- Data for processing:
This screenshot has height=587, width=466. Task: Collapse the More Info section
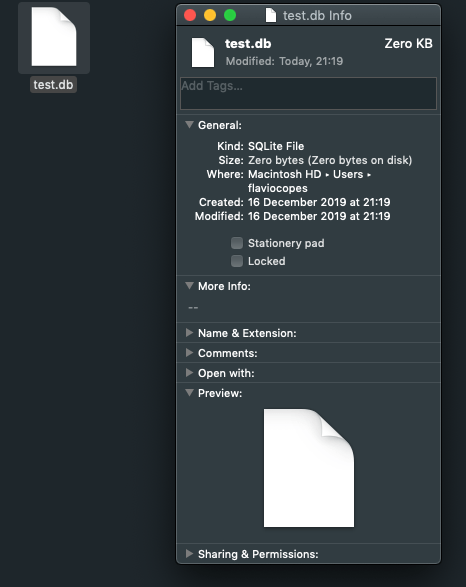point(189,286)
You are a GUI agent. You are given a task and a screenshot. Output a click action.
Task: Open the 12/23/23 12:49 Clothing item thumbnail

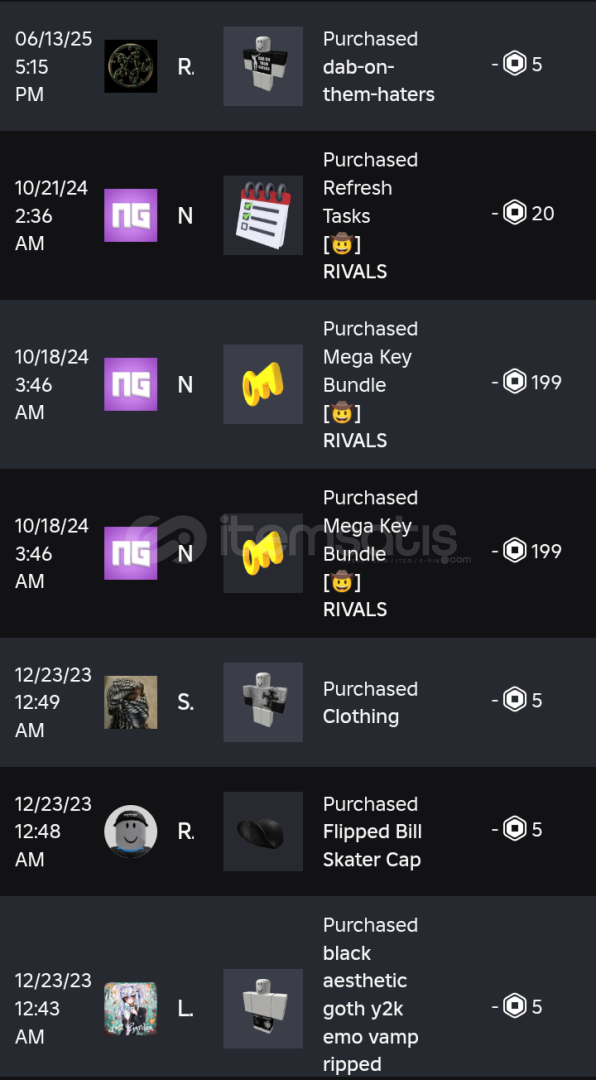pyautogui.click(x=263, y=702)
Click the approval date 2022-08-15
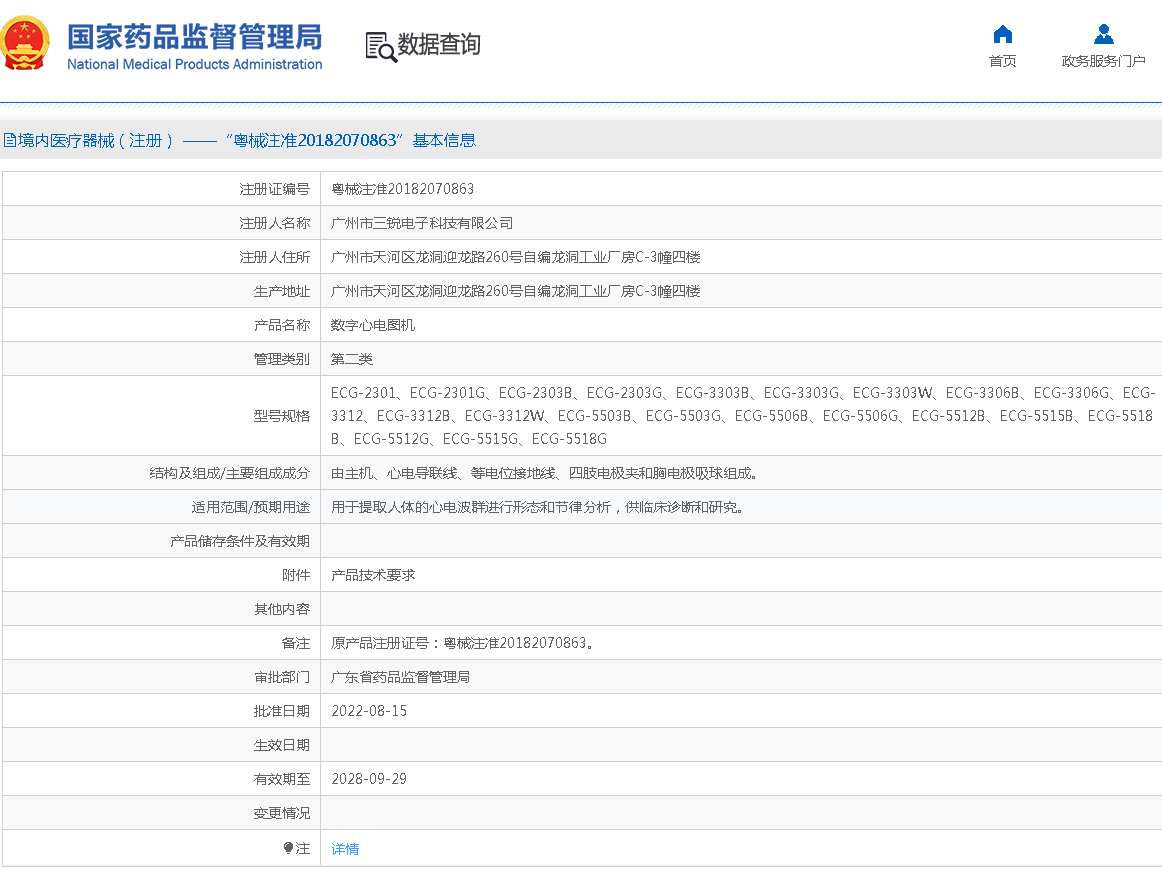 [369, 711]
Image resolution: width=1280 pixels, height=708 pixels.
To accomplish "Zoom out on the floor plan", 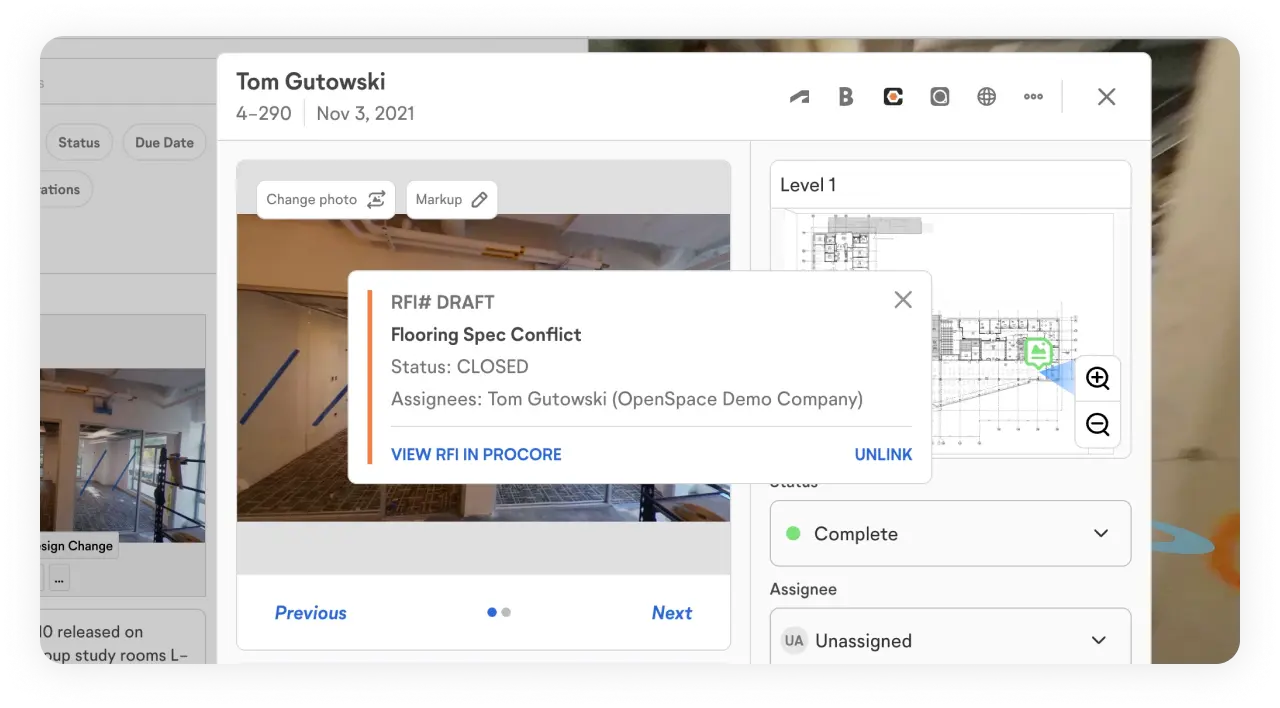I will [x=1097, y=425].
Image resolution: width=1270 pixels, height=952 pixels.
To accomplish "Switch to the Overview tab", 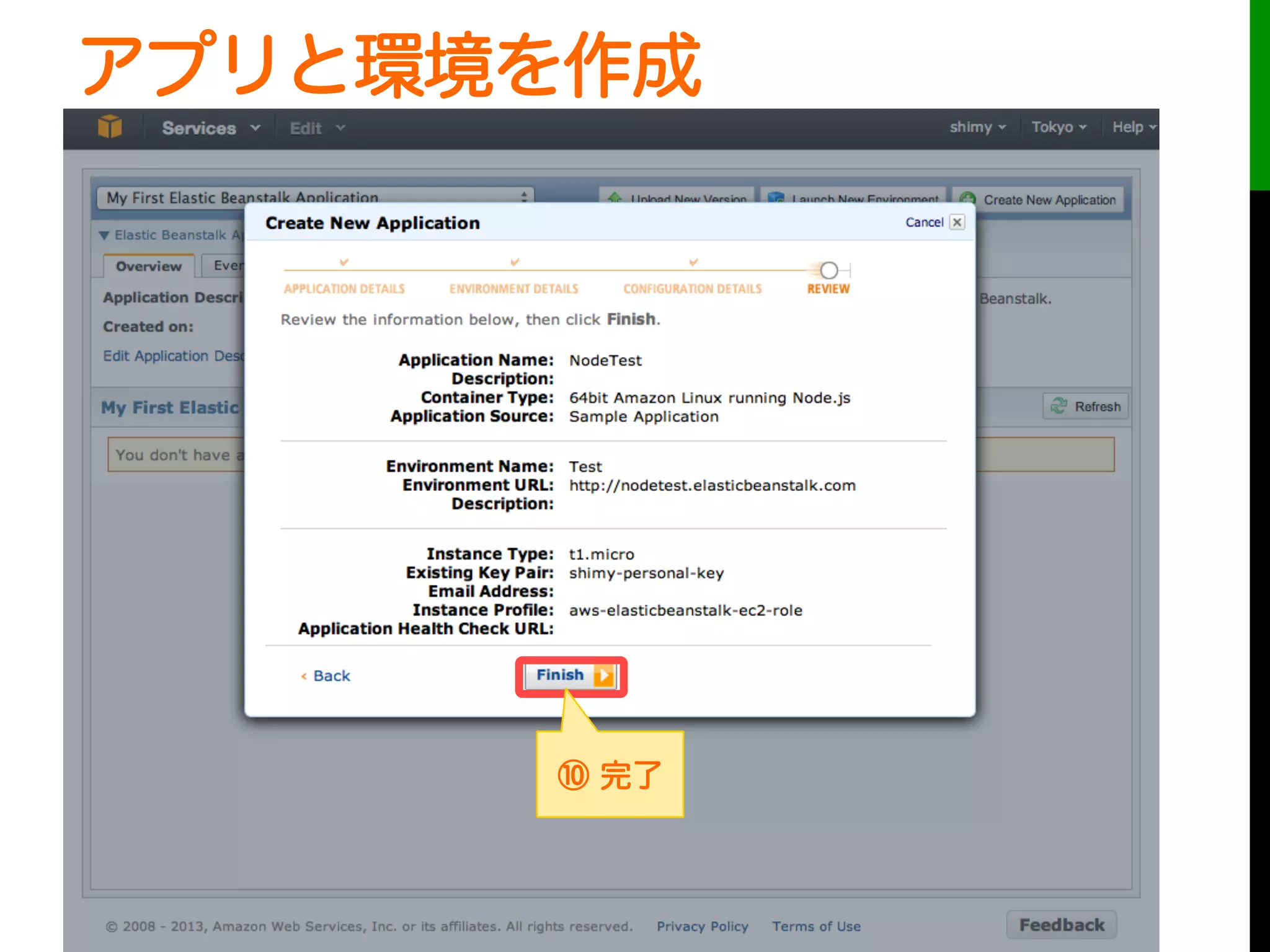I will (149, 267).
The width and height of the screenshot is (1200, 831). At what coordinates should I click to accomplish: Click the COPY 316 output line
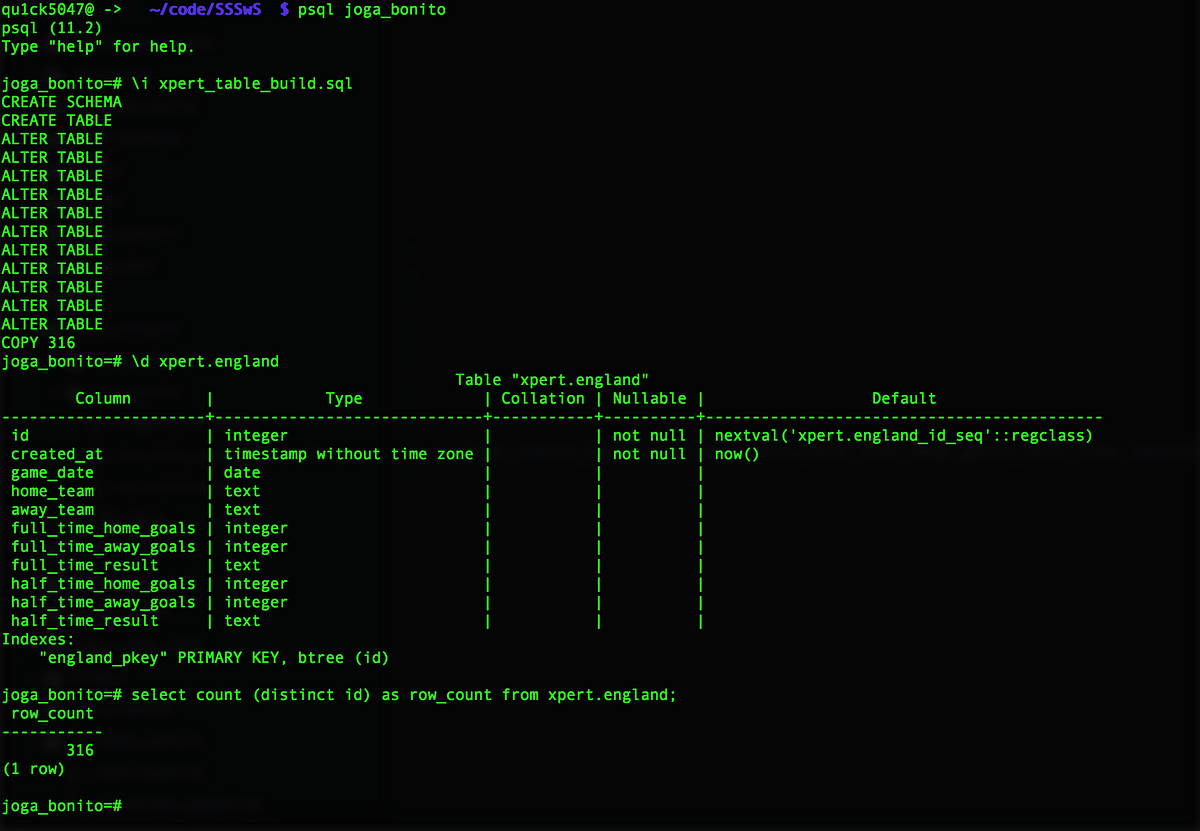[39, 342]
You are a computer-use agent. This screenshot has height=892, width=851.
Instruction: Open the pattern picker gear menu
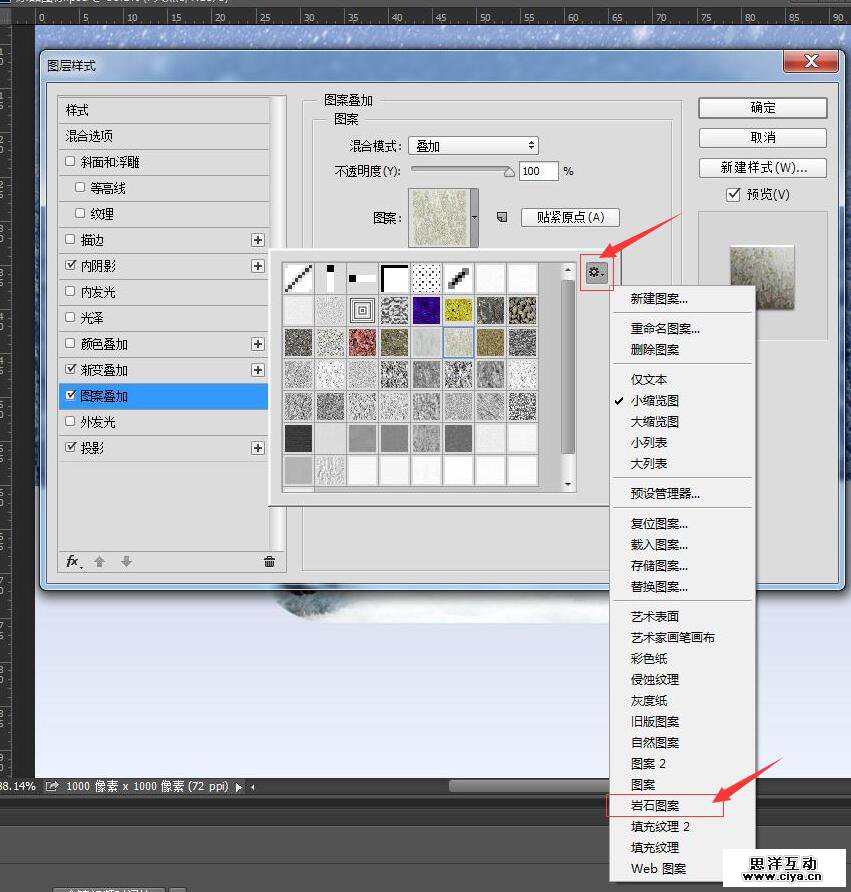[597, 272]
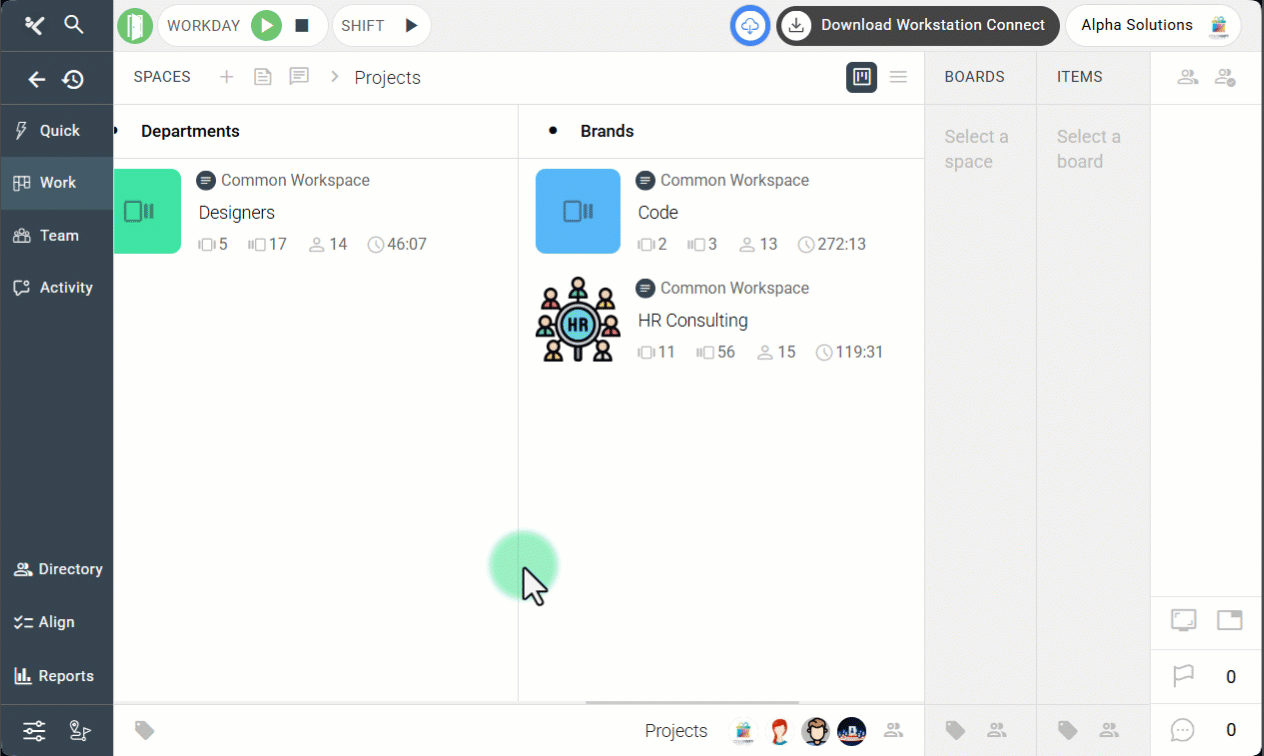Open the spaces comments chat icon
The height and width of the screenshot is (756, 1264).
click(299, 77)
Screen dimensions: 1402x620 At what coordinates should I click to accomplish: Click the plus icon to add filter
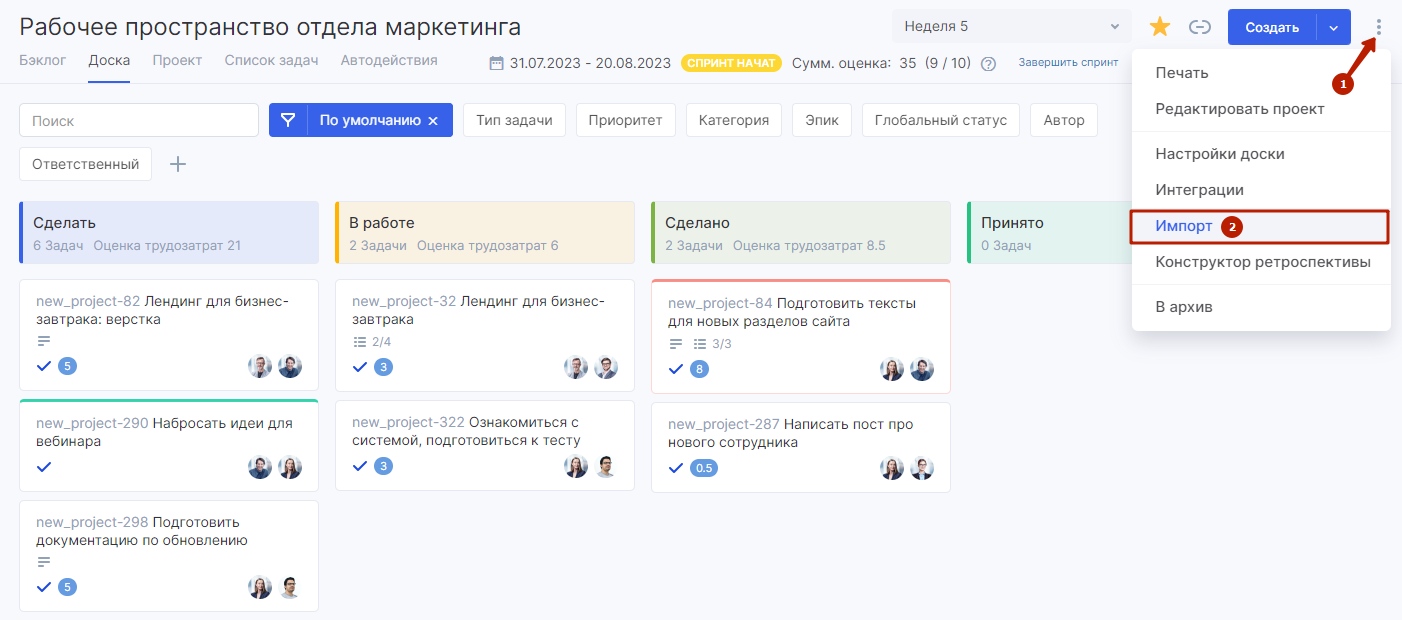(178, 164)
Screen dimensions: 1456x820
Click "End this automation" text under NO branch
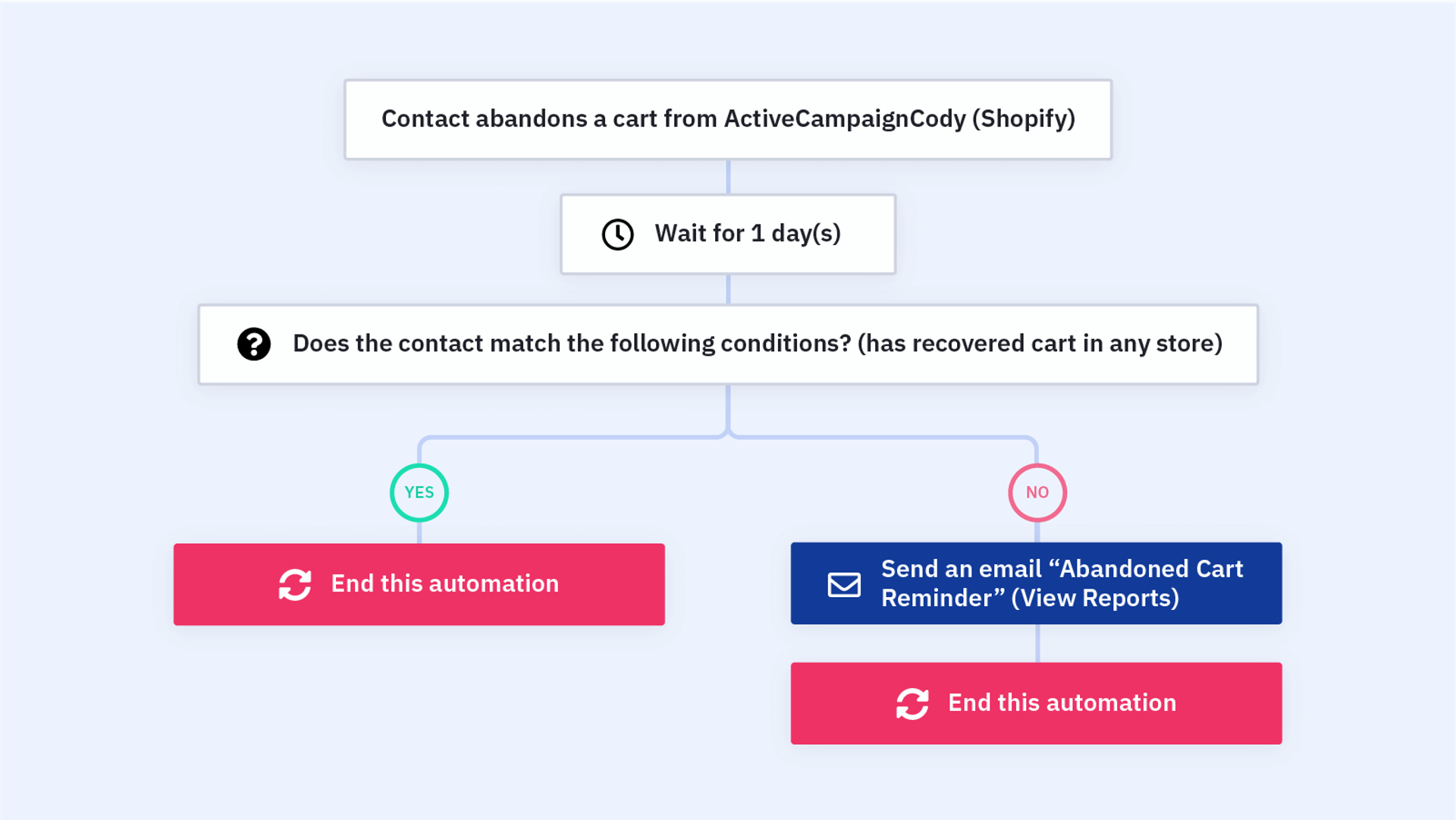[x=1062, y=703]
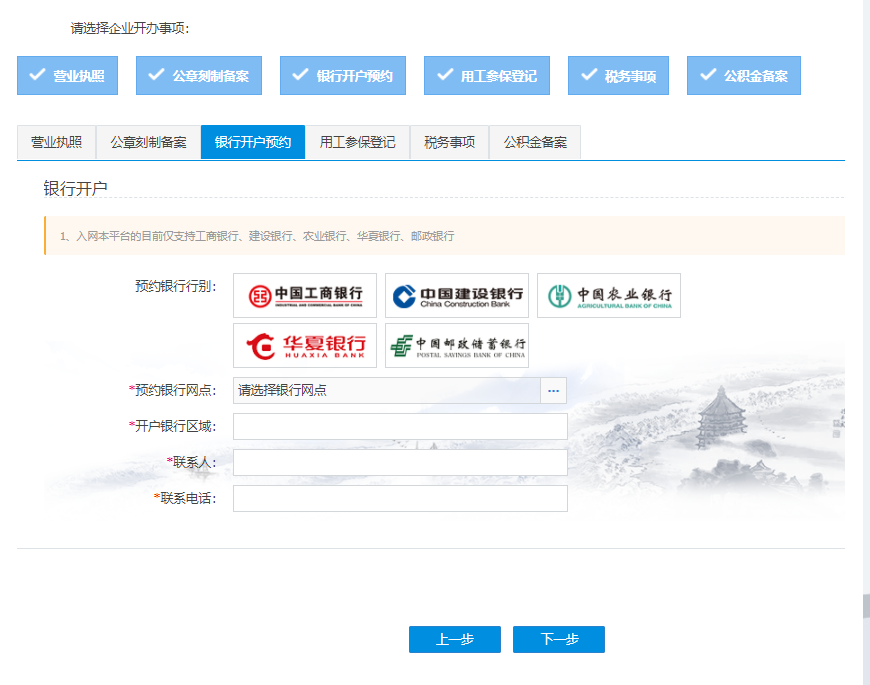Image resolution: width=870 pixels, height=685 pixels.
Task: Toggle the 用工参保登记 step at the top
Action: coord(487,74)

- What needs to be done:
Copy everything in the items from the line containing "The width and" down to the end of the items, word for word, leaving the pictures out.

- Complete output:
The width and height of the screenshot is (1200, 831). At what coordinates should I click to accomplish: Click the COPY 316 output line
[39, 342]
You are a computer-use agent. This screenshot has height=892, width=851.
Instruction: Open the pattern picker gear menu
[597, 272]
Open the spaces comments chat icon
The height and width of the screenshot is (756, 1264).
click(299, 77)
Screen dimensions: 1402x620 At what coordinates should I click to accomplish: Click the plus icon to add filter
(178, 164)
Screen dimensions: 1456x820
Click "End this automation" text under NO branch
[x=1062, y=703]
Image resolution: width=870 pixels, height=685 pixels.
Task: Toggle the 用工参保登记 step at the top
Action: coord(487,74)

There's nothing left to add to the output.